00:00 18 Novembre 2002

Cronaca in Pillole dalla Lombardia e da Venezia

Le situazioni più critiche che si sono verificate in questi ultimi giorni

LOMBARDIA: dopo aver fatto i conti con la intensa perturbazione di venerdì e sabato, adesso gli abitanti della Pianura Padana dovranno tenere sotto monitoraggio tutti i fiumi: il Po ad esempio in queste ore misura un livello pari a tre quarti della soglia record raggiunta durante la piena record del 2000, ed inoltre la sua portata attuale è di 7-8000 metri cubi al secondo nella zona di Pavia (contro i 10.000 di due anni fa).
Ma i fiumi spesso fanno da immissari per i laghi, ed ecco che allora alcuni bacini come il Lago Maggiore si trovano a fare i conti con quantità di acqua in arrivo particolarmente cospicue e difficili da smaltire senza che il livello del lago stesso aumenti.

PROVINCIA DI MANTOVA: l’acqua dell’Oglio invade la strada.
Il livello del fiume infatti continua a salire di 5 cm ogni ora, nonostante ci sia stata una certa pausa nelle precipitazioni; ecco che allora nella serata di ieri i tecnici del Ponte di Torre d’Oglio, dopo aver visto che l’acqua cominciava ad invadere la strada per San Matteo delle Chiaviche, hanno deciso di chiudere il ponte stesso.

LOMBARDIA: Nel weekend in gran parte della regione si sono verificate delle frane e delle esondazioni; in particolare in Valtellina una frana ha trascinato un’auto, con madre e figlia a bordo, nelle acque dell’Adda.
Ma anche altre zone sono state interessate pesantemente dal cattivo tempo: ad esempio stamani è stata disposta la chiusura della Strada Statale 211 all’altezza del ponte sul Po a Pieve del Cairo (Pavia) a causa dei livelli pericolosi raggiunti dal fiume in quel punto.

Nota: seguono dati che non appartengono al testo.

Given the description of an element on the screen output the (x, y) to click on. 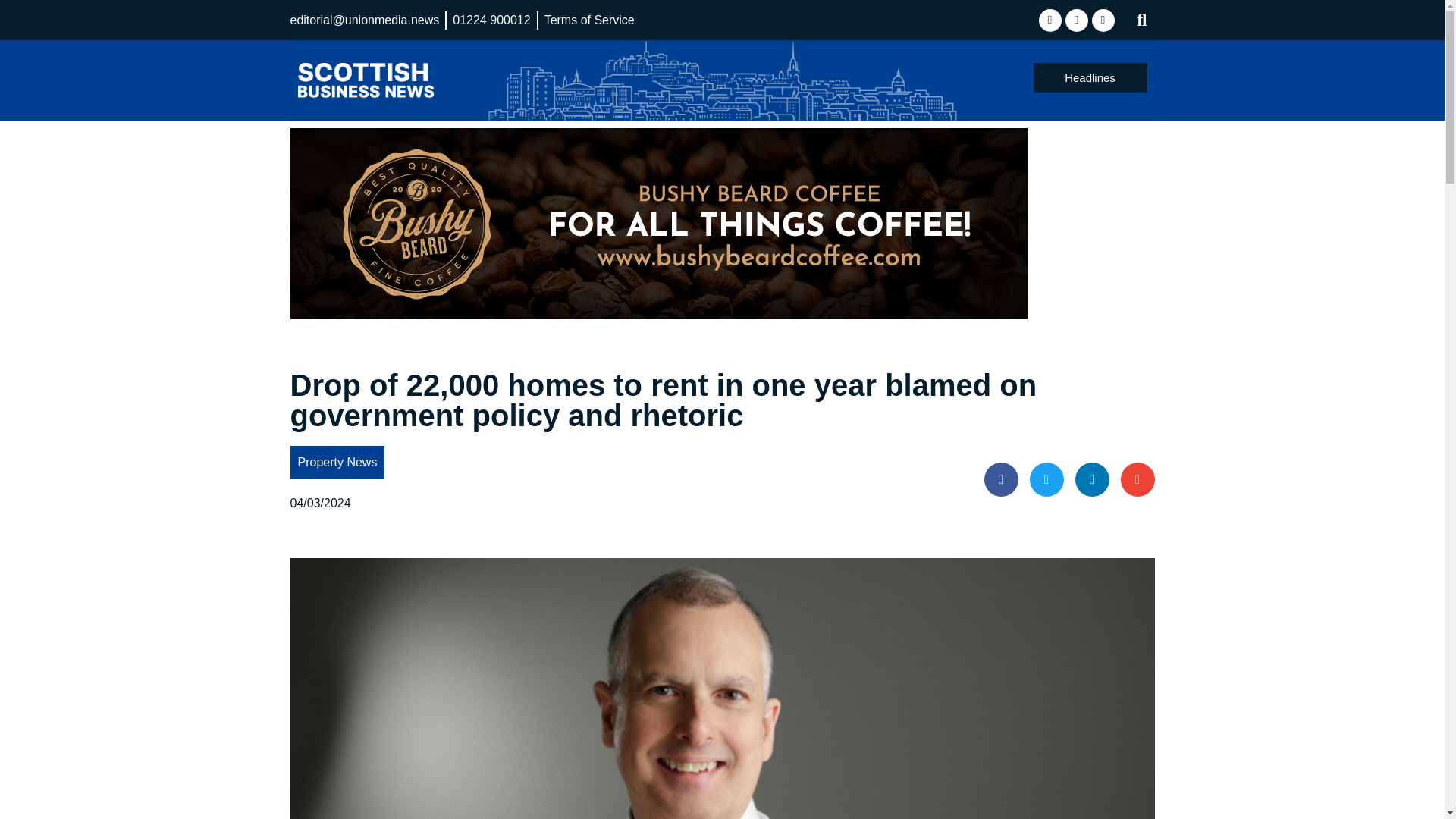
Terms of Service (589, 19)
Business News (489, 78)
Finance (569, 78)
01224 900012 (490, 19)
Legal (620, 78)
Given the description of an element on the screen output the (x, y) to click on. 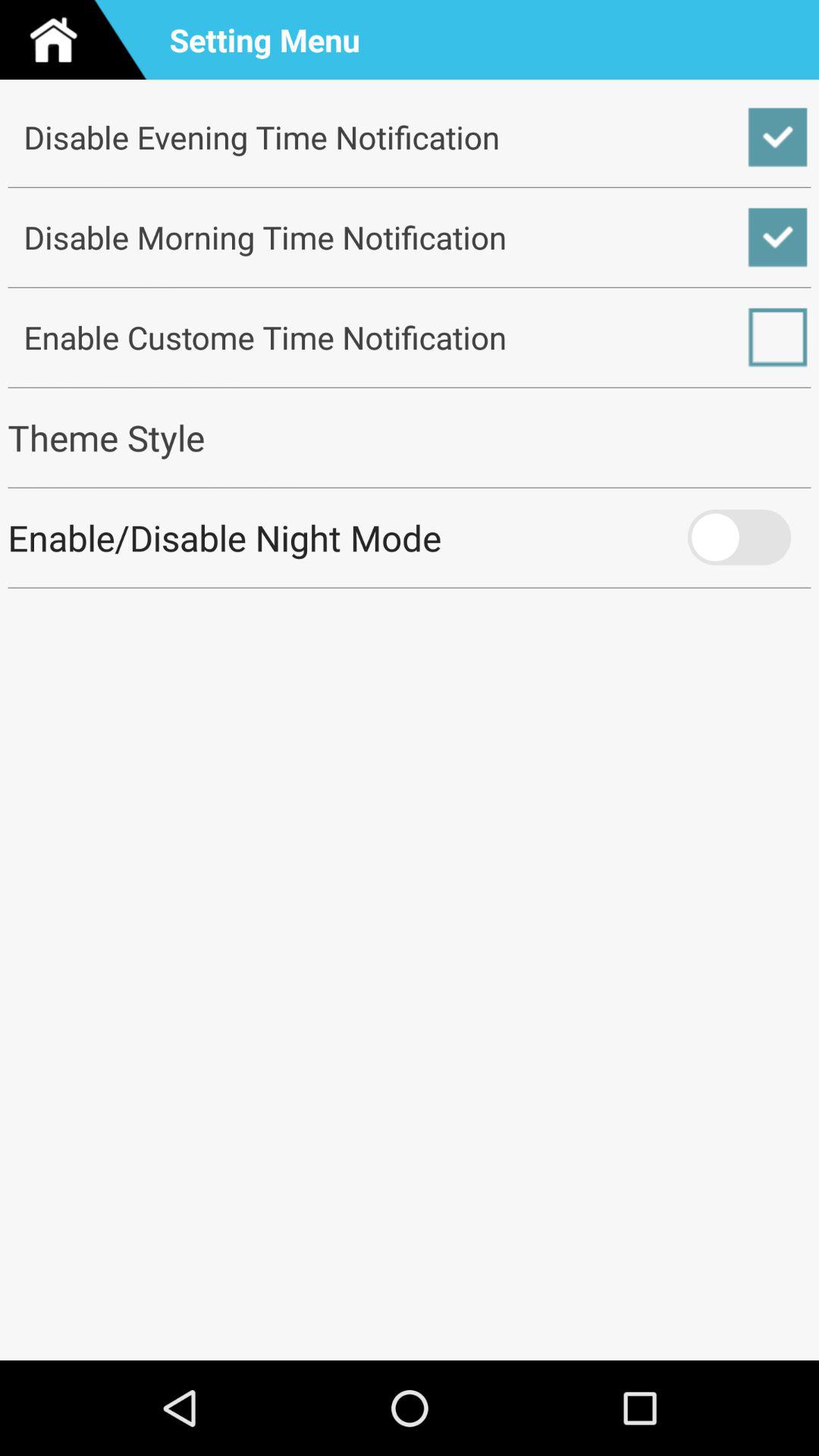
jump until the theme style icon (409, 437)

VENEZIA: l’acqua alta in città stavolta ha raggiunto valori veramente notevoli, a causa di una punta a ben 147 cm alle 9:45 di sabato; si tratta della quinta misura di sempre, la terza dopo l’alluvione del ’66.
Chiaramente si sono registrati disagi in tutta la città, ma non solamente per i turisti, a causa del forzato passaggio sulle passerelle in Piazza S. Marco, bensì per gli abitanti, che con una marea di queste proporzioni non erano più abituati a convivere.
Molti si sono adeguati e si sono attrezzati con le pompe per far uscire l’acqua da casa; altri hanno usato sacchetti di sabbia e vecchi vestiti per metterli sulla soglia della porta di casa.
Ma in alcuni casi i veneziani si sono dovuti arrendere alla forza dello Scirocco, e sono rimasti a guardar sommergere le loro abitazioni da acqua spesso melmosa, perché mescolata con gli scarichi delle fogne.
Anche dal punto di vista economico ci sono stati dei problemi: molti negozi allagati, con merce da buttare, o addirittura panetterie forzatamente chiuse nelle strade più lontane dal mare.
Fortunatamente nella giornata di ieri la marea è stata inferiore e non ha creato problemi particolari.